#### [Problem]
Please say how many lines in the material include the string "brand", and nothing else.

#### [Data supplied]

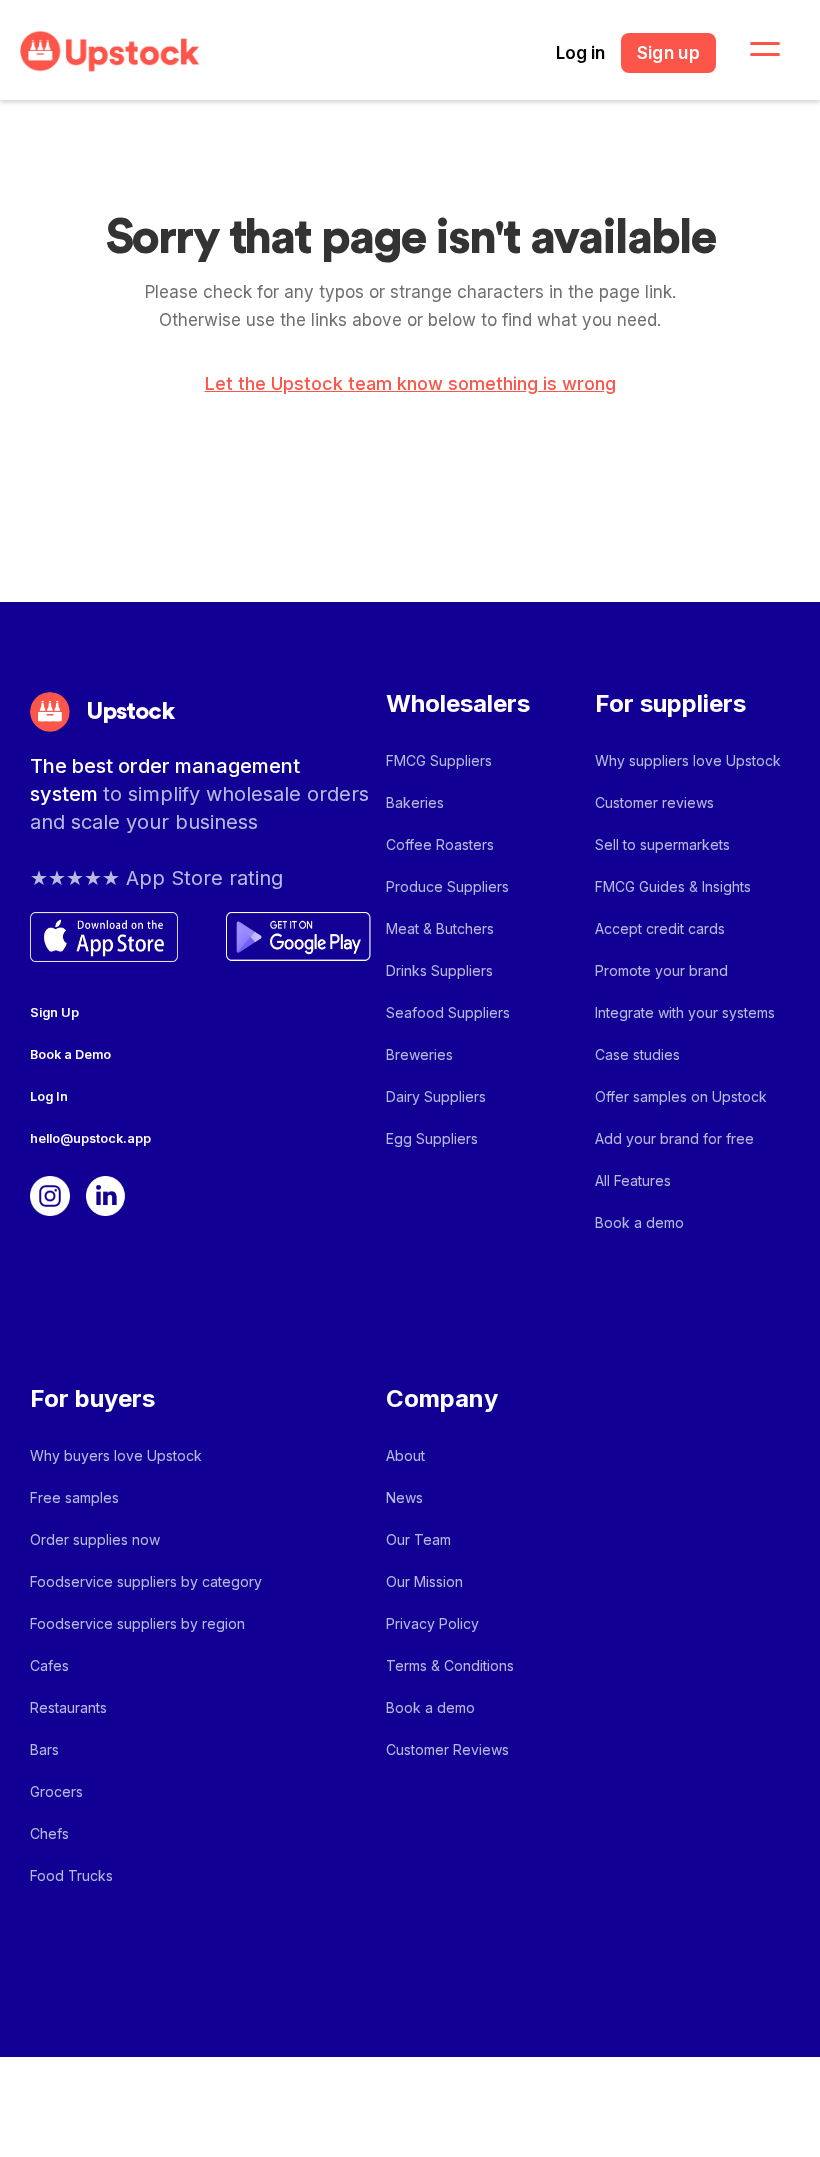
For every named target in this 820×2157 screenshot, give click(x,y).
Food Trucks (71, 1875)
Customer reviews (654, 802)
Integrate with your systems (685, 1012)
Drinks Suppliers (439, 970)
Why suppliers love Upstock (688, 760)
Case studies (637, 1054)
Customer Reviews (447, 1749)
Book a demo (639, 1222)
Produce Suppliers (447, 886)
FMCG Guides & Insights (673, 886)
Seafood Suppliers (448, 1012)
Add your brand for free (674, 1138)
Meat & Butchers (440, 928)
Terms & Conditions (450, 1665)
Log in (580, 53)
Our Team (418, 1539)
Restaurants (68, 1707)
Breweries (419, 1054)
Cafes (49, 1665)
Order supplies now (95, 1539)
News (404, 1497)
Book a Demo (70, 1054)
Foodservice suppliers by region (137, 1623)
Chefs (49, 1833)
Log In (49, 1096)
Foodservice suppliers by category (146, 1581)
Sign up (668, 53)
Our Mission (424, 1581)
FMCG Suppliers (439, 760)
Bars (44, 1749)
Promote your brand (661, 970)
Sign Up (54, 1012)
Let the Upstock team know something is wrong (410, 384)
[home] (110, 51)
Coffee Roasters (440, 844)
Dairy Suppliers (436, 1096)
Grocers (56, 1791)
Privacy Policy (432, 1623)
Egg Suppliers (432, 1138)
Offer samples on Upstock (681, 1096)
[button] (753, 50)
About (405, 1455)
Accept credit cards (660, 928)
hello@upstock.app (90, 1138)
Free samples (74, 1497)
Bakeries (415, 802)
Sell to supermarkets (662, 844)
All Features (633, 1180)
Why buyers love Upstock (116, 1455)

#### [Reply]
2